We did not have the notes of it, it was something she knew by heart. I called her to help me with the chord, and she came in. She had been doing washing, and her hands, as she placed them upon the keys were very pink, and steam rose from them. Her plain gold wedding-ring shone very clean and bright, and there were little bubbles on it which the soap suds had left, pink, and yellow, and pale green. When she had gone and I was sure that she would not hear me, I laid my cheek softly down upon the cool keys and wept. For it had come into my mind with dreadful violence as she bent above me and placed her fingers upon the keys … that my mother could die; and I wanted to save her from that, for I knew she would not like it; and I knew that I could not.

Later she would also remember her mother sitting beside her bed after supper, in her black dress with its smooth tight bodice, her cuffs and high collar trimmed with black jet, reading to her from
Hiawatha
or
Evangeline
, or reciting it from memory, “for she knew the whole long poem by heart, the beautiful ‘Snowbound’ of Whittier, and quite unconscious that I was doing so, I learned much of it by heart myself.”
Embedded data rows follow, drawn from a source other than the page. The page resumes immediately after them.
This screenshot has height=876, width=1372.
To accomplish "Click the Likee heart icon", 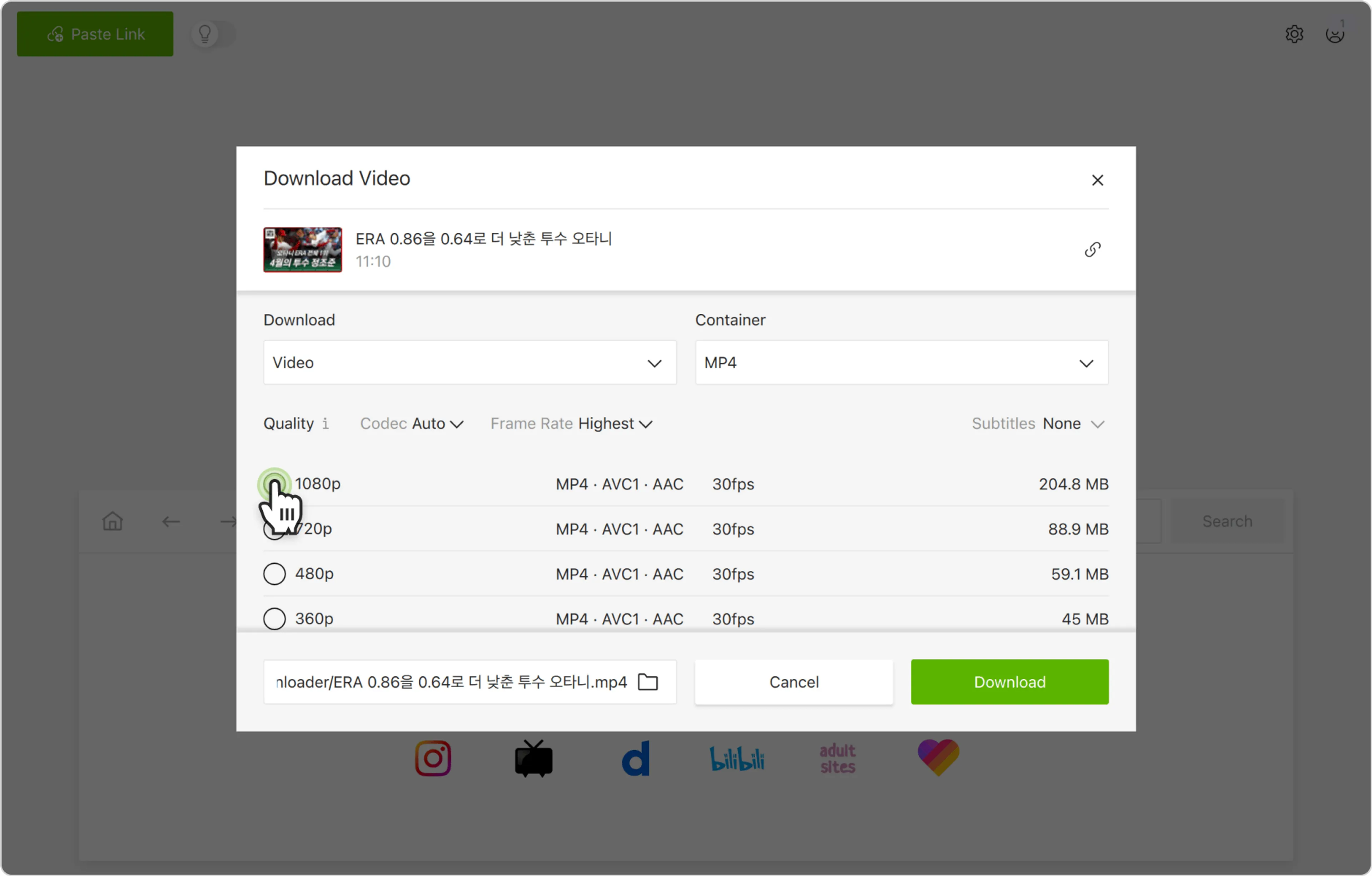I will [x=938, y=757].
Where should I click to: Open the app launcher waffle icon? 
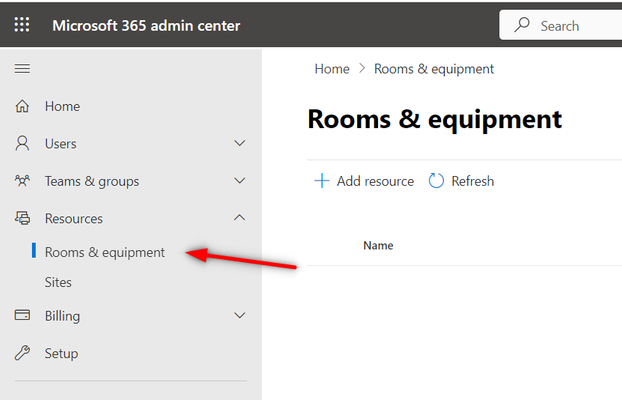pyautogui.click(x=22, y=25)
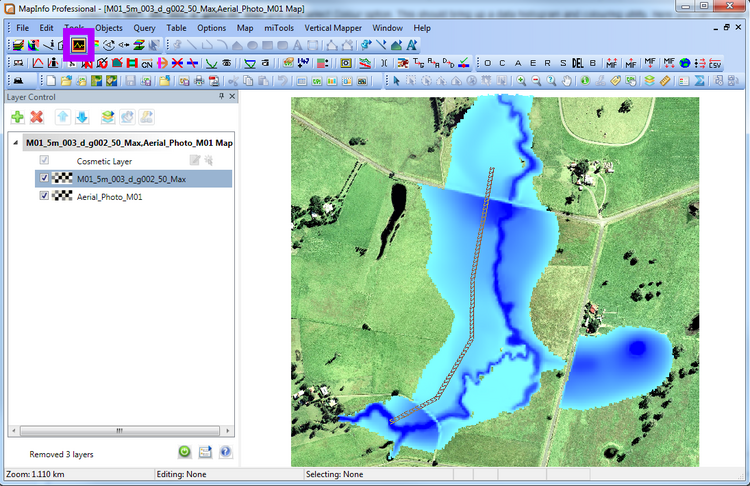Activate the Pan hand tool
Viewport: 750px width, 486px height.
[x=567, y=80]
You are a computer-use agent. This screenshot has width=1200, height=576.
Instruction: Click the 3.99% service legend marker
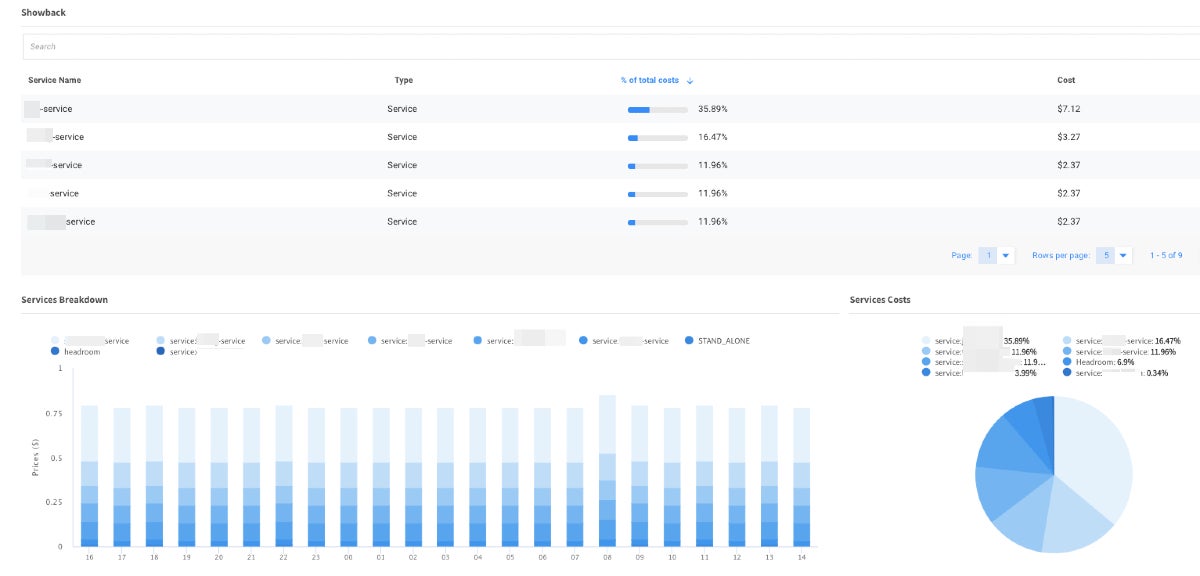(x=925, y=373)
But where was her father in all this? What did she learn in his company? She didn’t seem to remember him at all.

“That’s not quite true,” Norma said. “I remember him coming from the back of the house through a door in Union. And I remember his presence,
which is nice. That the house was not just a house of women, then.… And I remember some of his samples—of wool and of worsteds. Scratchy. And hiding behind the door when Papa comes. And that he sang to Kathleen. There! That’s something, isn’t it? And Vincent said that he used to make Mother laugh.”

In a notebook Vincent kept in the cabin where she worked late into the night when she was older, she remembered him:

Yet, he was the one who made her laugh, for he was witty, out of a bland face;
He could send her into gales of laughter, and never crack a smile.
But his eyes—his eyes were very blue—would show a deep light Suddenly, like sapphires.

In the early spring of 1900, just before Vincent Millay turned eight, Cora sent Henry away.

Grace Whitten Thurston, who was then the Baptist minister’s daughter and a playmate, remembered when he left: “It made me feel bad that they didn’t have a father and I had. And I never heard them, any of them, mention his name after that. All I remember was he’d gone.”

Vincent wrote about his departure only once:

All my childhood is in those bayberry-bushes, & queen-of-the-meadow, or maybe you called it hardhack, & rose-hips. And cranberries—I remember a swamp of them that made a short-cut to the railroad station when I was seven. It was down across that swamp my father went, when my mother told him to go & not come back.
(Or maybe she said he might come back if he would do better—but who ever does better?)

What made Cora Millay send her husband away? Almost thirty years later she would write this brief note of explanation in a series of sketches she was making about her life:

I left him in 1900. And all my people were dazed. Why? Because unlike most people, I kept my mouth shut about the man I was living with.
I had not gossiped with them, or my neighbors. His brother Fred, one of the finest men I have ever met … told me he did not know how I had stood it for so long.

When Cora met Gales, she was thirty-three, the age her mother had been when she had fled from their father. Now, in May of 1900, she would turn thirty-seven, precisely her mother’s age when she had died. Her mother’s death stood as a benchmark in Cora’s life. Emotionally, it had locked her. But it had also charged her with an urgency that had nothing to do with being equitable, or careful, and everything to do with her desperate sense of loss. Did she fear that if she did not break with Henry Millay then, she never would?